Ah Rowling bitirdin beni..
bitirmemin bir günden az sürdüğü, her bölüm sonunda nasıl yani sorusunu sorduğum, en sonunda ise rowling ablanın yine bir şekilde aradan sıyrılarak güzel bağladığı kitap. tek kötü tarafı son bölümüdür. hani iyi güzel be birader de, biraz arayı anlatsaydı keşke.*
an itibariyle ingilizce baskısını okumakta olduğum ve aralarla okuduğum toplam 6 saatte 607 sayfalık kitabın 406 sayfasını bitirmiş durumdayım.
bir kitap bu kadar çabuk ilerlememeli, ve bu kadar sarmamalı!!! yanlış bir şey var kesin.
her bölümde mi ters köşeye yatırılır bi adam yaw?!
kitabın ''19 yıl sonra'' isimli son bölümünde yazanlara göre;
--spoiler--
harry ve ginny evlenmiştir ki aynı şekilde ron ve hermione de. dudley ölüyor. bi de kitapda şöyle bi cümle geçmektedir ''harry yeni arkadaşları lily james ve albus ile poudlard okuluna gitmek için treni beklemektedir.'' bu yazı sağda solda spoiler olarak verilmektedir fakat bu bahsi geçen kişiler gerçekleri değil harry ve ginny'nin çocuklarıdır. okumayanlar yaz sonunu beklesinlerdir, çok üzülüp çok sevineceklerdir
--spoiler--
dikkat bu spoilerı kitabı bitirmeden önce okumanız çok zararlıdır!!!
açıkcası bu kitapta da harry'e şans çok fazla yardım etti. bu bende gene hayal kırıklığı yarattı. tabi şans olduğunu düşündüğünüz bazı şeylerin aslında planlanmış ve önceden alınmış önlemler öğrenmek de güzeldi. ama bunlar azınlıkta kaldı.

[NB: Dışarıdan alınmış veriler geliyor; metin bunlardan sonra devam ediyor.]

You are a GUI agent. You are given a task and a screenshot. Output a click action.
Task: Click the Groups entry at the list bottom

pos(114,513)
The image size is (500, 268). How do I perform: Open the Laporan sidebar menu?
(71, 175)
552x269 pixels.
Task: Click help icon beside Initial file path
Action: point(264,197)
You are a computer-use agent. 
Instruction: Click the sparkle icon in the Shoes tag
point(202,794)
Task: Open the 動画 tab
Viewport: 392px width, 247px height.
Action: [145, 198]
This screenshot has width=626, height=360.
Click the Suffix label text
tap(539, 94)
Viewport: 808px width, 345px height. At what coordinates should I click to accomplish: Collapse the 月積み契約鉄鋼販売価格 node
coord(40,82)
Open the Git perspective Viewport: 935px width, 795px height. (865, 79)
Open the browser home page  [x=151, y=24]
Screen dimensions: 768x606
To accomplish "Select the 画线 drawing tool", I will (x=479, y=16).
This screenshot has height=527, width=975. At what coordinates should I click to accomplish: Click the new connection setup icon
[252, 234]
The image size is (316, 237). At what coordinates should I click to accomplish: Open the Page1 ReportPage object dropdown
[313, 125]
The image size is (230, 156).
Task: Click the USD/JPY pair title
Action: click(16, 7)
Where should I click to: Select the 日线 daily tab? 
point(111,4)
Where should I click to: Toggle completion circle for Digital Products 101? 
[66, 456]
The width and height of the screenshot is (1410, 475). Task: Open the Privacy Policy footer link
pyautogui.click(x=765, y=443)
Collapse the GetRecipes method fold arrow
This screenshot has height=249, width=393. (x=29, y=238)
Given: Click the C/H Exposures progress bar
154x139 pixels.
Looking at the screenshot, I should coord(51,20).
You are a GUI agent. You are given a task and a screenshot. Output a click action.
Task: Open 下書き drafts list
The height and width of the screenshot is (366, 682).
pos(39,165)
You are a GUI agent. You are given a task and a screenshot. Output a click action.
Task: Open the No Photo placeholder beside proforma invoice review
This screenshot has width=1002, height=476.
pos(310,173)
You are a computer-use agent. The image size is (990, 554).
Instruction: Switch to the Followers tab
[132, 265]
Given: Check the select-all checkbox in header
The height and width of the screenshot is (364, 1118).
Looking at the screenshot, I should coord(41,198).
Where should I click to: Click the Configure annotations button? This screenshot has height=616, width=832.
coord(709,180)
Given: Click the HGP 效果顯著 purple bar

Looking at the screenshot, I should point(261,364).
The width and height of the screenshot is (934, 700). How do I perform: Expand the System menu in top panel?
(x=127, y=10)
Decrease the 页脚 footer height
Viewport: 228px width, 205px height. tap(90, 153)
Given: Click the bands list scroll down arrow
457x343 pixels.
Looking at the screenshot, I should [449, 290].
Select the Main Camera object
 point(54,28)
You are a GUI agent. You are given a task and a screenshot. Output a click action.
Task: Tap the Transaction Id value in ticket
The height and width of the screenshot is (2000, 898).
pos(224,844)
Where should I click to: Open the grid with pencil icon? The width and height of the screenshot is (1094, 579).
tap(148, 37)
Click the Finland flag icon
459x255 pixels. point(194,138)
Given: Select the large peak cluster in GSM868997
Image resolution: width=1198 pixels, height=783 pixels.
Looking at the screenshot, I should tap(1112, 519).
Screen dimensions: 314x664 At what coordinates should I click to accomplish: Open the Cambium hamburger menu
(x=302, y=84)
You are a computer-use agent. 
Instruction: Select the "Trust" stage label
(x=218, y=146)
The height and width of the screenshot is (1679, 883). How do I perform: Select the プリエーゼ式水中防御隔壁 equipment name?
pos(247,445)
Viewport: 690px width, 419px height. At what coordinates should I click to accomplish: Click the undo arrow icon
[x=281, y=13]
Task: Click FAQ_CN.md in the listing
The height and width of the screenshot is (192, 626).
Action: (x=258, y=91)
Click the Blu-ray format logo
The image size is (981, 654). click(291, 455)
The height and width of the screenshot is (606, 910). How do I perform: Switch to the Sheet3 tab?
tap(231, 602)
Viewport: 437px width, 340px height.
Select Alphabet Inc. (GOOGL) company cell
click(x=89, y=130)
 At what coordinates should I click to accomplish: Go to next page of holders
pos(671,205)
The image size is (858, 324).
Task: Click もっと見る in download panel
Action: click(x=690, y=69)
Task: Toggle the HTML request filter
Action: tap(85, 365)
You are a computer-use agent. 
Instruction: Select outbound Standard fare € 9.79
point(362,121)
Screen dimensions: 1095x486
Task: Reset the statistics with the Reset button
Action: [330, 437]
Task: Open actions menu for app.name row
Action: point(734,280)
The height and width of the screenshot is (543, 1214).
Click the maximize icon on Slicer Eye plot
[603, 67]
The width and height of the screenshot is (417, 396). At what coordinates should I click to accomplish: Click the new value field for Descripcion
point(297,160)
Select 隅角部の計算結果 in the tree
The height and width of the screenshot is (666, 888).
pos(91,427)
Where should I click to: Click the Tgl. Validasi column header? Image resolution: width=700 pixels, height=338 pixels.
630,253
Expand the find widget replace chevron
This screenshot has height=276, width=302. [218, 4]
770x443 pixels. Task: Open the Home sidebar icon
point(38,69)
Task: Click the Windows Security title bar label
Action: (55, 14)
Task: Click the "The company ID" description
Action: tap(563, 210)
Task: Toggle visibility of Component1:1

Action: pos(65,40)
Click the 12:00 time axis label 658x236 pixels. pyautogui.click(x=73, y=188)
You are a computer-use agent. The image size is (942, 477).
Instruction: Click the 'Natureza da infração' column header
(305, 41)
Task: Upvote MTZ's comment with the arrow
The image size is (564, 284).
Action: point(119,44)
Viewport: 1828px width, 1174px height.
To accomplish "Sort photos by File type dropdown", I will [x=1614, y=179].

rowling gene yapacağını yapmış ve olayları gerçekten güzel bağlamış. dumbledore hakkında şüphelendirmesi vs çok güzeldi gerçekten. sonuçta cevaplanmamış soru kalmaması güzel oldu. bizi delirten tüm sorular çözüme kavuştu. ama bazı şeyleri kolaya sürüklemiş gibi geldi. yani harry'nin horcrux olduğunu falan tahmin ediyorduk hepimiz. tabi bunu rowling ablamız tahminizden biraz farklı bir şekilde yapmış ama olsun gene de daha iyi olabilirdi.
bu kadar mutlu biten sonları sevmeyen birisi olarak sonunu pek beğenmedim, sıradan buldum. yani harry, hermonie veya ron ölebilirdi mesela. ya da ginny ölürdü harry aşk gazabında boğulurdu***.
eh sonuç olarak da evet çok güzel bir kitaptı. seriye yakışmayan bir son olduğunu düşünmeme rağmen, muhtemelen serini en güzel kitabı.